◆ ZU ERLEDIGEN
A. Aktualisiere im Forenbeitrag zu Gothic II den Abschnitt von „Kostet die Verbesserung“ bis einschließlich „HanFred (5. Dezember 2004)“, indem du „Äpfel“ durch „Beeren“ ersetzt, und gib ihn so wieder.
B. Wie viele Manapunkte kann man laut dem Forenbeitrag zu Gothic II höchstens haben?

◆ VORLIEGENDER TEXT
========================

# [Gothic II] Maximale Kosten an Lernpunkten



## LordKugelfisch (5. Dezember 2004)

Kostet die Verbesserung aller Bereiche maximal 4 Lernpunkte pro 1 Punkt Verbesserung? Und sowohl bei Mana, Stärke, Geschicklichkeit, als auch Ein- und Zweihandkampf, Bogen- und Armbrustschießen?
Wenn ja heißt das dann, dass ich mir sämtliche Tränke zur dauerhaften Verbesserung, alle Steintafeln, alle Dunkelpilze und alle Äpfel dann reinpfeifen kann wenn es mich sowieso schon 4 LP kostet in dem Bereich? Man kann doch maximal 400 Mana Punkte haben, wäre es sinnvoller bis 400 zu trainieren und dann alle Tränke, Pilze zu schlucken, obwohl das eh ziemlich viel ist mit 400?

Mfg LordKugelfisch


----------



## HanFred (5. Dezember 2004)

========================

◆ DATENTEIL
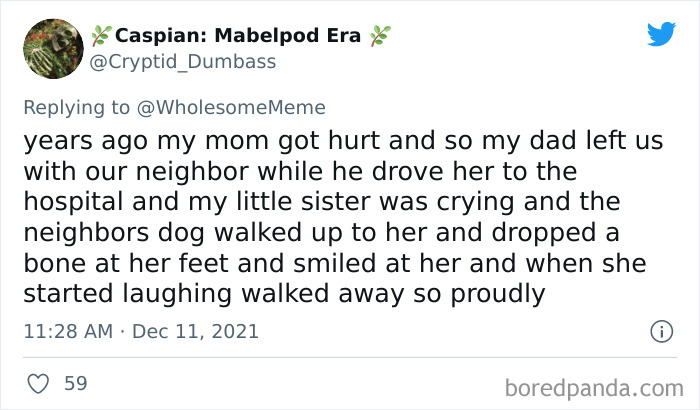Click the right herb emoji after Era
The height and width of the screenshot is (410, 700).
[380, 36]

========================

◆ ERWARTETE ANTWORTEN
A.
Kostet die Verbesserung aller Bereiche maximal 4 Lernpunkte pro 1 Punkt Verbesserung? Und sowohl bei Mana, Stärke, Geschicklichkeit, als auch Ein- und Zweihandkampf, Bogen- und Armbrustschießen?
Wenn ja heißt das dann, dass ich mir sämtliche Tränke zur dauerhaften Verbesserung, alle Steintafeln, alle Dunkelpilze und alle Beeren dann reinpfeifen kann wenn es mich sowieso schon 4 LP kostet in dem Bereich? Man kann doch maximal 400 Mana Punkte haben, wäre es sinnvoller bis 400 zu trainieren und dann alle Tränke, Pilze zu schlucken, obwohl das eh ziemlich viel ist mit 400?

Mfg LordKugelfisch


----------



## HanFred (5. Dezember 2004)

B. Maximal 400 Manapunkte.